Reproductive success
Social anxiety – being accepted by others is important and was especially important
in our evolutionary past where it contributed to reproductive success.
Secondary emotions (shame & pride) – no facial expressions but are private and
relate to status or loss of status.
Predictive function
Emotional states in others signal negative vs. Positive situations so one could
approach positive & avoid negative
Usually pple mimic what they see
Facial expressions also serve as predictive
Communication
Distinct facial expressions are adaptations to communicate emotional state to others
to facilitate a solution to the problem that caused the initial emotional state
Theories of Emotional States
Any attempt to understand emotional states must be able to account for the means by which
external stimuli acquire the ability to induce emotional states & how emotions (physiological) &
feelings (cognitive) interact to produce an emotional state.
A valid theory should be able to descrive the neural substrates of the cognitive, affective, &
physiological components of the emotional state & describe how these areas of the brain interact
to produce emotional state.
Unfortunately most of these theories only attempt to explain the interaction between feelings
(cognitive) and emotions (physiological); each in a different way
James-Lange Theory
Cognition comes after the physiological sensation
Emotionally provocative stimuli automatically & unconsciously evoke physiological
responses.

===============

Assignment 1:
Repeat the stretch of the emotion notes from "A valid theory" through "produce emotional state.", word for word.
Assignment 2:
Answer these questions using the emotion notes:
(a) Which two secondary emotions do the notes name?
(b) Under the James-Lange Theory, what comes after the physiological sensation?
(c) What interaction do most theories of emotional states only attempt to explain?
Assignment 3:
Continue the emotion notes from their last line, keeping the same note-taking style.
The listing that comes next is separate material and is not part of the emotion notes.

Data block:
===============

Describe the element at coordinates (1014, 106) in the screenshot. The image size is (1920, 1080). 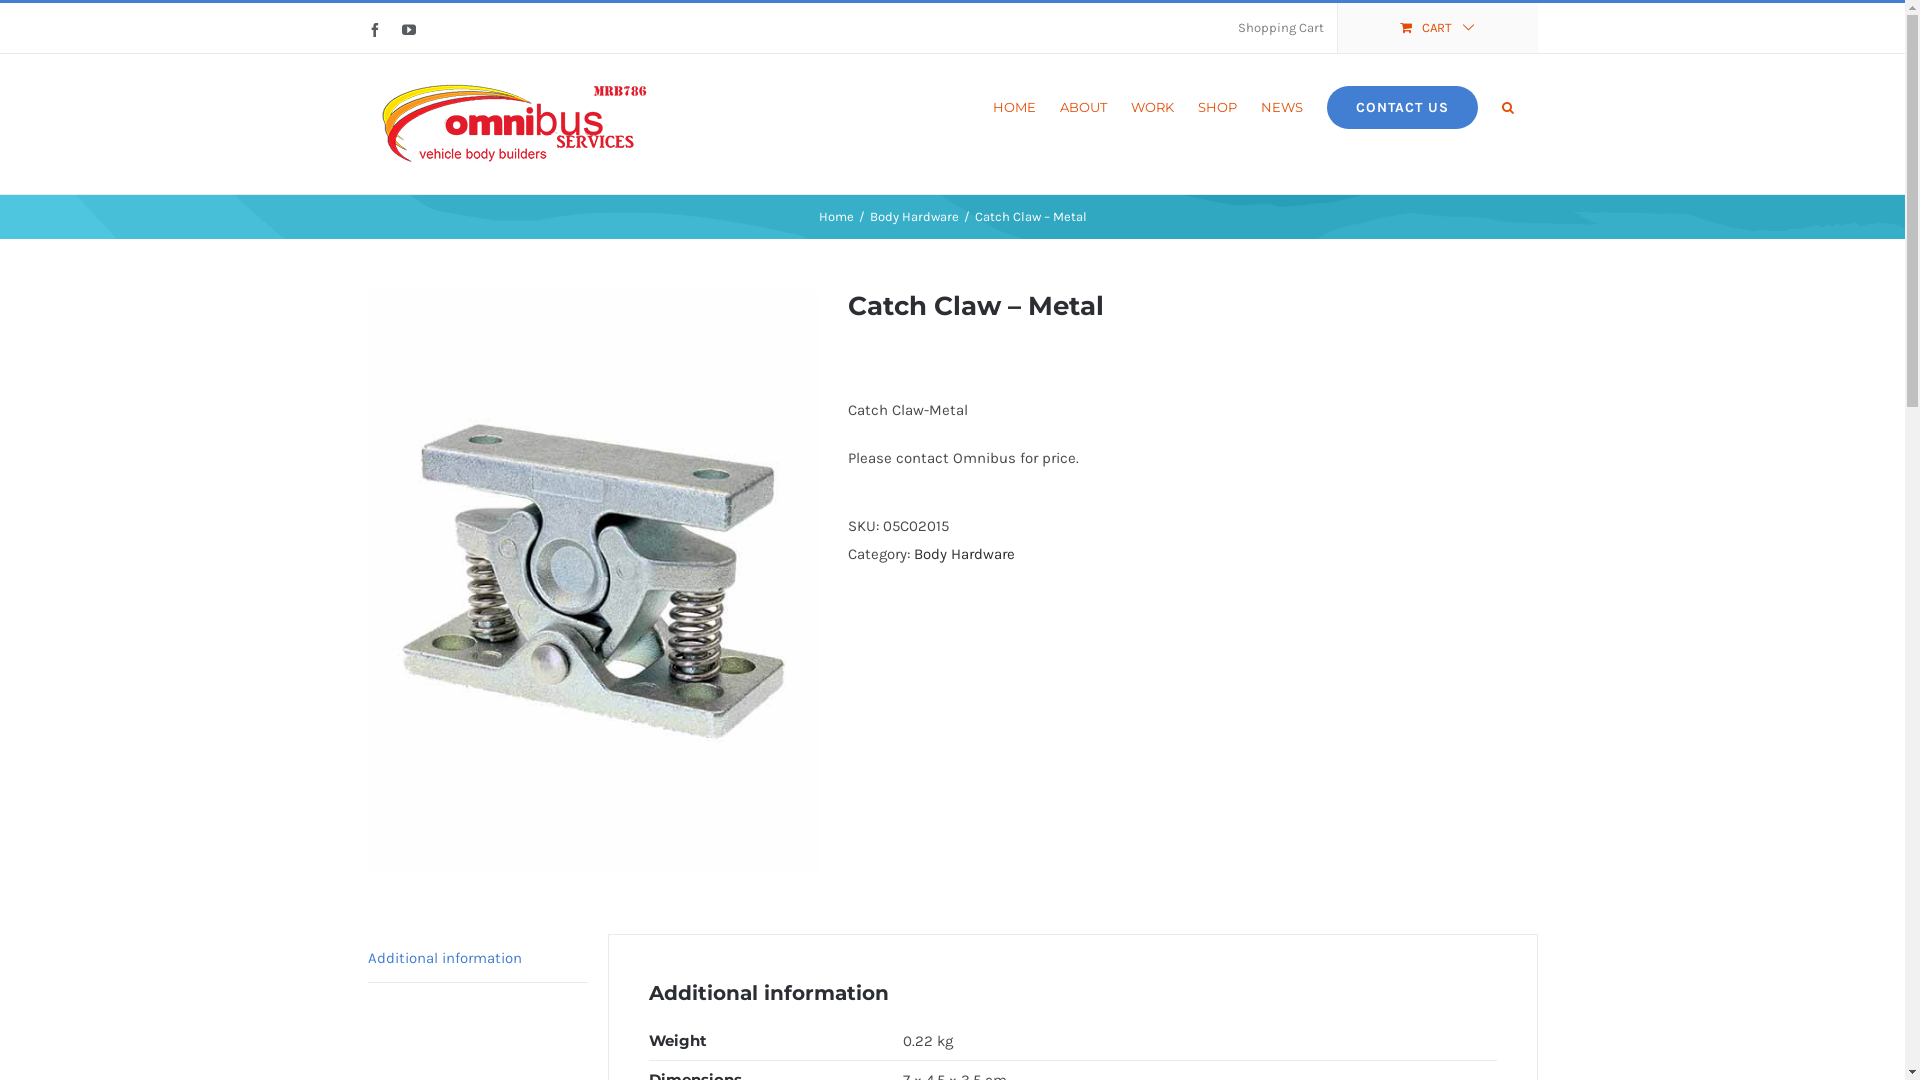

===============

Expected answer 1:
A valid theory should be able to descrive the neural substrates of the cognitive, affective, &
physiological components of the emotional state & describe how these areas of the brain interact
to produce emotional state.

Expected answer 2:
(a) Shame and pride.
(b) Cognition.
(c) The interaction between feelings (cognitive) and emotions (physiological).

Expected answer 3:
Individual monitors these sensations which then evoke conscious thoughts consistent w/ the
experience.
Evidence
People appraise the situation depending on their facial expressions sometimes
Instructing pple to contract muscles of the arms or face results in changes in their
affective experience.
Quadriplegics report feeling a decrease in the intensity of their emotions
Cannon-Bard
Cognitive aspect of emotional states occurred too quickly to result from monitoring
physiological responses.
Cognitive aspects could be experienced even when individuals could not sense any
physiological change.
Experiment: animals with transected spinal cord could not experience physiological changes
but still produced facial expressions & vocalizations contrary to quadriplegics finding.
Even with an absense of facial expressions, people can still feel emotions.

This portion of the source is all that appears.